The last matcher could also be rewritten using a field matcher with a regular
expression:
----
matcher: cluster-failures
        match-field regex:type=^(replication|fencing)$
        target cluster-admins
        comment Send cluster-related notifications to other group of admins
----

[[notification_events]]
Notification Events
-------------------

[width="100%",options="header"]
|===========================================================================
| Event                        | `type`            | Severity | Metadata fields (in addition to `type`)
| System updates available     |`package-updates`  | `info`   | `hostname`
| Cluster node fenced          |`fencing`          | `error`  | `hostname`
| Storage replication failed   |`replication`      | `error`  | -
| Backup finished              |`vzdump`           | `info` (`error` on failure) | `hostname`
| Mail for root                |`system-mail`      | `unknown`| -
|===========================================================================

[width="100%",options="header"]
|=======================================================================
| Field name | Description
| `type`     | Type of the notifcation
| `hostname` | Hostname, including domain (e.g. `pve1.example.com`)
|=======================================================================

System Mail Forwarding
---------------------

Certain local system daemons, such as `smartd`, generate notification emails
that are initially directed to the local `root` user. {pve} will
feed these mails into the notification system as a notification of
type `system-mail` and with severity `unknown`.

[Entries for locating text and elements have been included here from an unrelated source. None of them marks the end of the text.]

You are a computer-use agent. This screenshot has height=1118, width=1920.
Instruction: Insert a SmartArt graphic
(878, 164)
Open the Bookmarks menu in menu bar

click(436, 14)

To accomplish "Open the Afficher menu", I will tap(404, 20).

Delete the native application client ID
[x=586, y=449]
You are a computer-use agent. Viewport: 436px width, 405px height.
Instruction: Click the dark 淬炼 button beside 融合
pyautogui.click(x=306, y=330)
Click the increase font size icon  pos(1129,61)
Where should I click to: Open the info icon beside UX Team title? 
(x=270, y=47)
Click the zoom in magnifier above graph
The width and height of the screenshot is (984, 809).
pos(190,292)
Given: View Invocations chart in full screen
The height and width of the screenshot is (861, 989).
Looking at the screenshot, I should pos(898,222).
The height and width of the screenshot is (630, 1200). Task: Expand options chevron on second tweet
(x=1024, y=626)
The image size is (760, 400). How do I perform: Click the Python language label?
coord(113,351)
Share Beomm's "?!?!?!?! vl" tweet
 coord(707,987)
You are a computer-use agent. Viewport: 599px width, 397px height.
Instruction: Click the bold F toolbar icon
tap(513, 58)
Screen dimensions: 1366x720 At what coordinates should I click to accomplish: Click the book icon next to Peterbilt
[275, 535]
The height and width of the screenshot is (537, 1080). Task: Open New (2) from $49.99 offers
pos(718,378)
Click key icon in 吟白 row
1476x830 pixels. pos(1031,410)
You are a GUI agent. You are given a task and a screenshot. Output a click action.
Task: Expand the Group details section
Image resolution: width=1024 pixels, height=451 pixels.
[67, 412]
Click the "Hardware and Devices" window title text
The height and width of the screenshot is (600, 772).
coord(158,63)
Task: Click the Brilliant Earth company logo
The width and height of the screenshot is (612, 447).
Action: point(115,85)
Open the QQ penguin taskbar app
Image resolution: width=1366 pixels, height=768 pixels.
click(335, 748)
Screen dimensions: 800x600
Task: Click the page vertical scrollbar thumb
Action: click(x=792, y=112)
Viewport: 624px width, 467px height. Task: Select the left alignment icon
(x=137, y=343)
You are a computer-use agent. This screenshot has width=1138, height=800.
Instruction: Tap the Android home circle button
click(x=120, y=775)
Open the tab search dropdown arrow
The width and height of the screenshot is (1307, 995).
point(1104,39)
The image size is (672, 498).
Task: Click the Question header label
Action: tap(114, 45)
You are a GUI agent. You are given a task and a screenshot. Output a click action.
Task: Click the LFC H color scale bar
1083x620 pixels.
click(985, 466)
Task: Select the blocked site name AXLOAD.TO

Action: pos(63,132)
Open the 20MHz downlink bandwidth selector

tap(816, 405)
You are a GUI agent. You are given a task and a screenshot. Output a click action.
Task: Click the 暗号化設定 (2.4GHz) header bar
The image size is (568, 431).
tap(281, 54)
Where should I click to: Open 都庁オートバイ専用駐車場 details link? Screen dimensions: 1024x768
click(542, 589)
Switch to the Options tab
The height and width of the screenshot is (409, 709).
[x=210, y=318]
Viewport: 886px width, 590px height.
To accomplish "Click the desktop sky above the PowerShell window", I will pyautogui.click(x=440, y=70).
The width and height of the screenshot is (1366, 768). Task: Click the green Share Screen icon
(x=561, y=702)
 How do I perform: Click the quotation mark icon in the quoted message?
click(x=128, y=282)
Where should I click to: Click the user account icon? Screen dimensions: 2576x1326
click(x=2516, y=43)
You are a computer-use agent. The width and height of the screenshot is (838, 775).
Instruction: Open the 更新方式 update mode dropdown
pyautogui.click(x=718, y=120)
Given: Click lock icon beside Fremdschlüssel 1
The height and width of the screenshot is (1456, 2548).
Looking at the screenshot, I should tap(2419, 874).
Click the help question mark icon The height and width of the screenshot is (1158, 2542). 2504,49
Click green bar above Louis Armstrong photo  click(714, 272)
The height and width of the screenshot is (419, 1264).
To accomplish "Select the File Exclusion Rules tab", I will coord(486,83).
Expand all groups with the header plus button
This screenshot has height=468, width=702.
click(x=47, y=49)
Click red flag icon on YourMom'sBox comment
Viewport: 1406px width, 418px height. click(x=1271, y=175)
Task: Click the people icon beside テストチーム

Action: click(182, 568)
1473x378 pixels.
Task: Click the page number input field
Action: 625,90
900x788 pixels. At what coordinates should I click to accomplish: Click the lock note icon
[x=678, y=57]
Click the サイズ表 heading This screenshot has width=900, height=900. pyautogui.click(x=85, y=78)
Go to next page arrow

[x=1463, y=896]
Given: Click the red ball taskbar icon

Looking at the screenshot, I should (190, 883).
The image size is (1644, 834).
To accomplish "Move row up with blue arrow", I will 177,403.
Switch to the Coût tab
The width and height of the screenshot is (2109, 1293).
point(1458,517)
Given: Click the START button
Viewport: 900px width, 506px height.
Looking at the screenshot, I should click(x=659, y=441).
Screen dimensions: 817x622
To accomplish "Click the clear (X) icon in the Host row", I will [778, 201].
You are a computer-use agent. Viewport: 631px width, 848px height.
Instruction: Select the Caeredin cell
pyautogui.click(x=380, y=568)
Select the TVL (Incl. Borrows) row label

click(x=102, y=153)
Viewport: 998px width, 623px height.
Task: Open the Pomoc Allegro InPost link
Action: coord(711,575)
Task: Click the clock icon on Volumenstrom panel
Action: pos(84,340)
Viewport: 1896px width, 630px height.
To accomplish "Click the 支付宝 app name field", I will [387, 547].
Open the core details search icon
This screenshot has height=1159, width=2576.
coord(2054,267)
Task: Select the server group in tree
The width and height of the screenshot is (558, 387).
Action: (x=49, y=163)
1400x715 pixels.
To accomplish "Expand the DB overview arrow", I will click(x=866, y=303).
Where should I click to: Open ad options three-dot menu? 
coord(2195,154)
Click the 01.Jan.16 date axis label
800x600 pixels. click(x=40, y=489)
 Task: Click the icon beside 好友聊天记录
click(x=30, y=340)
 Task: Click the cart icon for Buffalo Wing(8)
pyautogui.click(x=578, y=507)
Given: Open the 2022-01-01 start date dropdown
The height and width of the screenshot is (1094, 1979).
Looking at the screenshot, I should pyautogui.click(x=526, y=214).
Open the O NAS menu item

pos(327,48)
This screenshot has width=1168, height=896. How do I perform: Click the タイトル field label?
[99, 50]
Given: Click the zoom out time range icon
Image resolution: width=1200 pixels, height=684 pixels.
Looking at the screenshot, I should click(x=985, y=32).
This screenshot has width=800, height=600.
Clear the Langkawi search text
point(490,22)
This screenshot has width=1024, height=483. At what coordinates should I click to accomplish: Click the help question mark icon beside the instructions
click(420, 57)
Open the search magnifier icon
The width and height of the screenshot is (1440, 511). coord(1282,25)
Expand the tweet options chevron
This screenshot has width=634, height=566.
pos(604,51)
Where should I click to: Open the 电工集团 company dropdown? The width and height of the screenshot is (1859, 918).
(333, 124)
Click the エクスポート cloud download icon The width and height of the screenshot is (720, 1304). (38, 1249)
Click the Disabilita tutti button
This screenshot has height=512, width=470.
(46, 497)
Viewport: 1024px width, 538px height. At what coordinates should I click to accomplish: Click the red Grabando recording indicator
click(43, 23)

When the forwarding process involves an email-based target
(like `sendmail` or `smtp`), the email is forwarded exactly as received, with all
original mail headers remaining intact. For all other targets,
the system tries to extract both a subject line and the main text body
from the email content. In instances where emails solely consist of HTML
content, they will be transformed into plain text format during this process.

Permissions
-----------

For every target, there exists a corresponding ACL path
`/mapping/notification/targets/<name>`. Matchers use
a seperate namespace in the ACL tree: `/mapping/notification/matchers/<name>`.

To test a target, a user must have the `Mapping.Use` permission on the corresponding
node in the ACL tree.
`Mapping.Modify` and `Mapping.Audit` are needed to read/modify the
configuration of a target or matcher.